Pour ce qui concerne les impressions auditives, j’arrive à des résultats tout à fait différents de ceux du savant viennois ; je puis invoquer, comme lui, en ma faveur, l’observation et l’expérience. Si je consulte simplement le sens intime, je vois que, pour moi, l’image auditive est presque tout dans la représentation de la parole[1]. Hier, en me promenant, je réfléchissais à la note que j’écris en ce moment ; les phrases me venaient, non sous forme de sensations visuelles ou de sensations motrices des mains ou de l’appareil vocal, mais bien sous forme de représentations auditives. Je les entendais comme si je les avais exposées par la parole (avec la différence de la sensation à la représentation). Je ne nie pas que les représentations motrices n’aient un rôle dans ce phénomène ; la preuve en est que quand l’image intérieure devient prépondérante quand je suis seul et dans des circonstances favorables, je me surprends parfois à articuler faiblement les mots que je pense, mais je crois que la représentation motrice est accessoire et qu’elle est suscitée par la représentation auditive à laquelle elle est associée (association par concomitance). Le témoignage direct de ma conscience donne une importance prépondérante à l’image auditive, une importance faible ou nulle à l’image motrice. Voyons comment l’expérience confirme ce témoignage.
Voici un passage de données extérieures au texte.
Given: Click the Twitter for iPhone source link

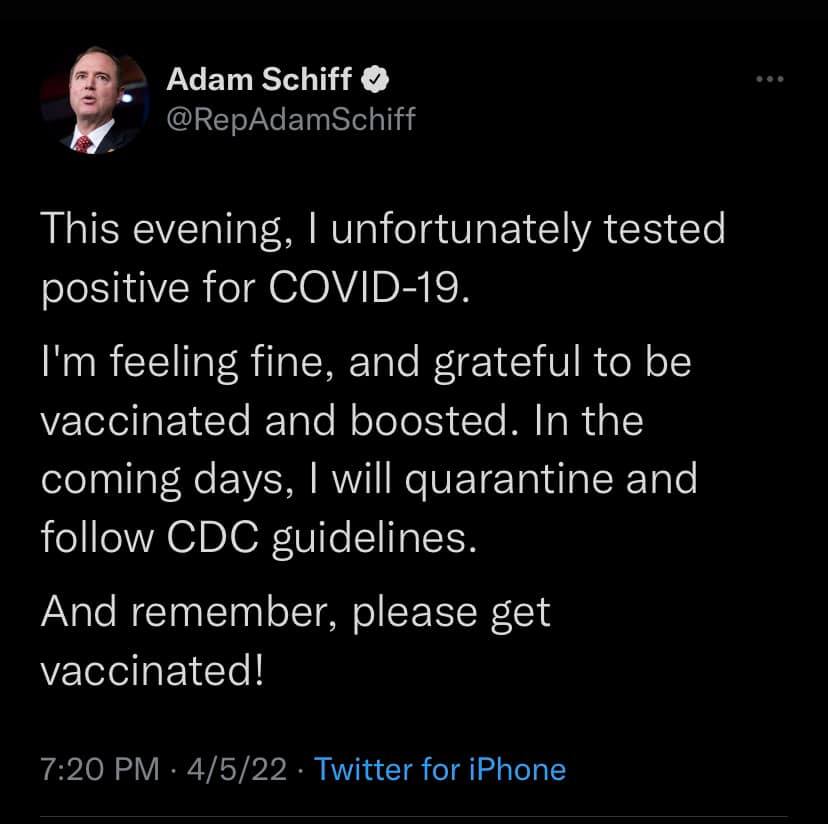Looking at the screenshot, I should tap(440, 769).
Je m’appuie sur un fait connu et que l’on a même exagéré, mais qui est vrai dans une certaine mesure et qui, comme on le verra, est vérifié par l’expérience. Une sensation forte de quelque nature qu’elle soit, lorsqu’elle est vive, nette, coordonnée, empêche, sinon absolument, du moins jusqu’à un certain point la production de représentations faibles du même sens. Ainsi l’obscurité est une bonne condition pour la formation des images visuelles, le silence pour la formations des images auditives, le repos pour la formation des images motrices. Je crois que ce fait, pourvu qu’on ne l’exagère pas en prétendant que-la sensation empêche absolument l’image (ce que l’on : a cru et ce qui est faux), ne sera pas contesté. La pathologie mentale l’a reconnu dans la production des hallucinations ; c’est d’ailleurs un fait facilement vérifiable.

  1. M. Egger a examiné cette question dans son remarquable livre sur la Parole intérieure ; je suis sur ce point de son opinion.